On Thu, Aug 31, 2006 at 12:58:11AM +0530, Walter Faleiro wrote:
> Oops,
> Made a mistake, the destination address should be peter at example.com.>> Regards,
> --Walter
>> On 8/31/06, Walter Faleiro <curtorkar at gmail.com> wrote:
> >
> >Hi Badger,
> >
> >When i send a mail from fedora.example.com to peter.
> >
> >It should
> >
> >
> >>>> MAIL From:<walter at fedora.example.com > SIZE=31 AUTH=
> >walter at fedora.example.com> >250 2.1.0 walter at fedora.example.com....Sender OK
> >
> >>>> RCPT To:<walter at example.com >
> >250 2.1.5 walter at example.com> >>> DATA
> >
> >
> >And ofcourse via realy froms server02.example.com
> >
> >
> >
> >
> >walter... Connecting to server02.example.com. via relay...
> >220 server02.example.com Microsoft ESMTP MAIL Service, Version:
> >6.0.3790.1830 ready at Wed, 30 Aug 2006 12:11:01 -0700
> >
Yuck!
> >
> >Regards,
> >--Walter
> >
Am I right in thinking that you can't just use a normal MUA like mutt or
thunderbird to connect directly to this Exchange server, eliminating all
this messing with sendmail?
Okay.

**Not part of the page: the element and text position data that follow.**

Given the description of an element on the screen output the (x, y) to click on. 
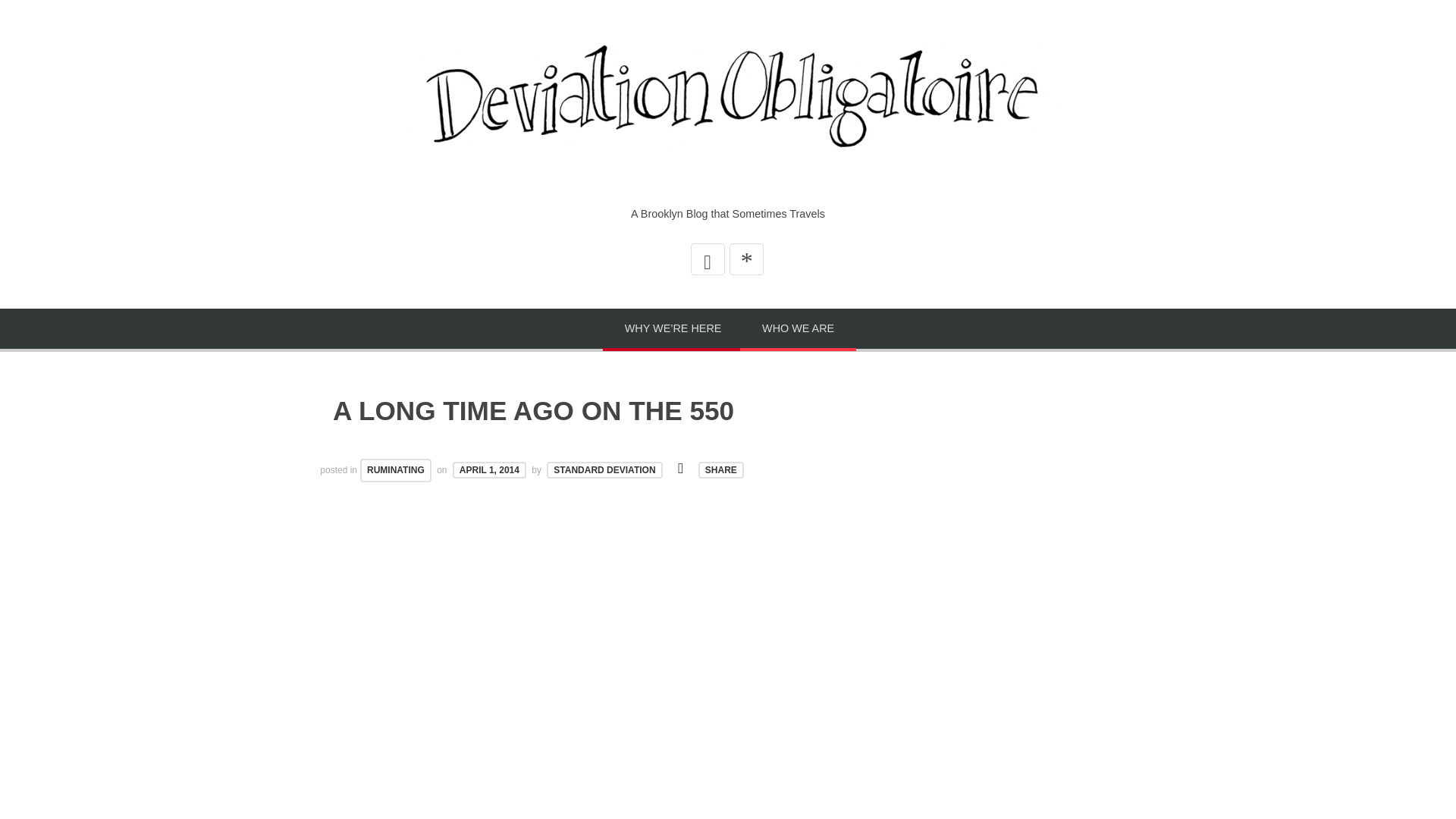
SHARE (721, 469)
APRIL 1, 2014 (488, 469)
11:14 am (488, 469)
View all posts by Standard Deviation (604, 469)
WHO WE ARE (797, 329)
STANDARD DEVIATION (604, 469)
RUMINATING (394, 470)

I was expecting the mail server on server02.example.com to be
sendmail, or postfix, or some other such Unix server. I was going to
suggest that do the rewriting of '@fedora.example.com' to '@example.com'
there. If you know how to get Exchange server to do this then that is one
option.
The only other option I can currently think of, assuming that your end
goal is to use the /bin/mail client, is to set up aliases for each
relant user and put them in ~walter/.mailrc
Thus, for Peter you put:
alias peter peter at example.com
in that file.
You would need to maintain some sort of alias file like this for each
MUA you use. Unfortunatly when you change the submit.mc as I described
earlier sendmail does not appear to look at the system wide aliases in
/etc/aliases.db (the binary version of /etc/aliases).